Work required: Copy the records starting at the line that has "Image resolution: width=904" and ending after the line that has "the open source, cross-platform", with "Image resolution" replaced by "Screen size" and nothing else changed.

Entries provided:

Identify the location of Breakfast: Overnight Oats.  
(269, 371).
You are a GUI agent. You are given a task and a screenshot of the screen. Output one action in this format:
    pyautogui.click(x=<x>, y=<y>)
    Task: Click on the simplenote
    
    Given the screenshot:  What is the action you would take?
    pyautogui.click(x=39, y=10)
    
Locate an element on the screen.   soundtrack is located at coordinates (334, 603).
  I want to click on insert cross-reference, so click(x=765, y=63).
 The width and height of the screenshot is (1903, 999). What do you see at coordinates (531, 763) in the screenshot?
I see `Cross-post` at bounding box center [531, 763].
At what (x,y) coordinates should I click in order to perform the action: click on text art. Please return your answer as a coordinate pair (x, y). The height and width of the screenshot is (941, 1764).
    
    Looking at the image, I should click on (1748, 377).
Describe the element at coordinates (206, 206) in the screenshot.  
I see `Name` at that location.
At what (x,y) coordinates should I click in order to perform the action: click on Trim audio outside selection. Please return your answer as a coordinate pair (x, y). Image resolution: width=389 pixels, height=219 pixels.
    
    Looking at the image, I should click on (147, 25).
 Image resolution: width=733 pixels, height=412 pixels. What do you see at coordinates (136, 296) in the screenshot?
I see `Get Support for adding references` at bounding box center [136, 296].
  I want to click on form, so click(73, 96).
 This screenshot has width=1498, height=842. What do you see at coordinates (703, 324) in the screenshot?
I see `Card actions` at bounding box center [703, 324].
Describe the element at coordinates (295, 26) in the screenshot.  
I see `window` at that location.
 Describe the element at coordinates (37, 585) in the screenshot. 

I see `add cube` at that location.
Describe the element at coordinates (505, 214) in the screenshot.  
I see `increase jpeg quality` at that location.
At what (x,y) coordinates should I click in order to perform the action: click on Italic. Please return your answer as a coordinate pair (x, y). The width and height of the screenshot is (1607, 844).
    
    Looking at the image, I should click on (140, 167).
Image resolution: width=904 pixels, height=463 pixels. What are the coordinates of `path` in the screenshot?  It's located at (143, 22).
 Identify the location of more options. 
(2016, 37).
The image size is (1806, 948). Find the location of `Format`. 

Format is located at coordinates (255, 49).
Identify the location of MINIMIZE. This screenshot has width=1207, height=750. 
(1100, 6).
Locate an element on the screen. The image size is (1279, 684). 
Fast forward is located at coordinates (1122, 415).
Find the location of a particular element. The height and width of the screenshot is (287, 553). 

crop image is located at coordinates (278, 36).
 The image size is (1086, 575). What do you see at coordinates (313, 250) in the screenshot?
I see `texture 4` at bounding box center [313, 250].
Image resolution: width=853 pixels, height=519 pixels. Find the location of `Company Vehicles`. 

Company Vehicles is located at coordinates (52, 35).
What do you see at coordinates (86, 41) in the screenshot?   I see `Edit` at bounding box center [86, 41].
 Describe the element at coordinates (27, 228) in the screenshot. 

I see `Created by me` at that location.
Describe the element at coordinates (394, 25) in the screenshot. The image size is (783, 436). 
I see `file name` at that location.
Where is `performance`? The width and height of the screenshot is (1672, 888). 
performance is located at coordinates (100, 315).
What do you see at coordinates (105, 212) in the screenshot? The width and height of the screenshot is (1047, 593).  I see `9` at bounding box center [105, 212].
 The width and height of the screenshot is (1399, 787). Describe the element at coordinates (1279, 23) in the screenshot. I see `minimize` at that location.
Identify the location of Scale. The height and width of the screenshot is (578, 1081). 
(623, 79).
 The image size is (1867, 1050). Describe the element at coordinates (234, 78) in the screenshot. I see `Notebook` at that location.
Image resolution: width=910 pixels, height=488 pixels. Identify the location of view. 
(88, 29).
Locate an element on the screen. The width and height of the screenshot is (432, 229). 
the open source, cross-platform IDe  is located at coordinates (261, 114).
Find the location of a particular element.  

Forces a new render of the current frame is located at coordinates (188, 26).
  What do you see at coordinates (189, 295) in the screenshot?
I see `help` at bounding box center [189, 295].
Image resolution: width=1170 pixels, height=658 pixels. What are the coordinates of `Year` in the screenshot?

Final result:
Screen size: width=904 pixels, height=463 pixels. What are the coordinates of `path` in the screenshot?  It's located at (143, 22).
 Identify the location of more options. 
(2016, 37).
The image size is (1806, 948). Find the location of `Format`. 

Format is located at coordinates (255, 49).
Identify the location of MINIMIZE. This screenshot has width=1207, height=750. 
(1100, 6).
Locate an element on the screen. The image size is (1279, 684). 
Fast forward is located at coordinates (1122, 415).
Find the location of a particular element. The height and width of the screenshot is (287, 553). 

crop image is located at coordinates (278, 36).
 The image size is (1086, 575). What do you see at coordinates (313, 250) in the screenshot?
I see `texture 4` at bounding box center [313, 250].
Screen size: width=853 pixels, height=519 pixels. Find the location of `Company Vehicles`. 

Company Vehicles is located at coordinates (52, 35).
What do you see at coordinates (86, 41) in the screenshot?   I see `Edit` at bounding box center [86, 41].
 Describe the element at coordinates (27, 228) in the screenshot. 

I see `Created by me` at that location.
Describe the element at coordinates (394, 25) in the screenshot. The image size is (783, 436). 
I see `file name` at that location.
Where is `performance`? The width and height of the screenshot is (1672, 888). 
performance is located at coordinates (100, 315).
What do you see at coordinates (105, 212) in the screenshot? The width and height of the screenshot is (1047, 593).  I see `9` at bounding box center [105, 212].
 The width and height of the screenshot is (1399, 787). Describe the element at coordinates (1279, 23) in the screenshot. I see `minimize` at that location.
Identify the location of Scale. The height and width of the screenshot is (578, 1081). 
(623, 79).
 The image size is (1867, 1050). Describe the element at coordinates (234, 78) in the screenshot. I see `Notebook` at that location.
Screen size: width=910 pixels, height=488 pixels. Identify the location of view. 
(88, 29).
Locate an element on the screen. The width and height of the screenshot is (432, 229). 
the open source, cross-platform IDe  is located at coordinates (261, 114).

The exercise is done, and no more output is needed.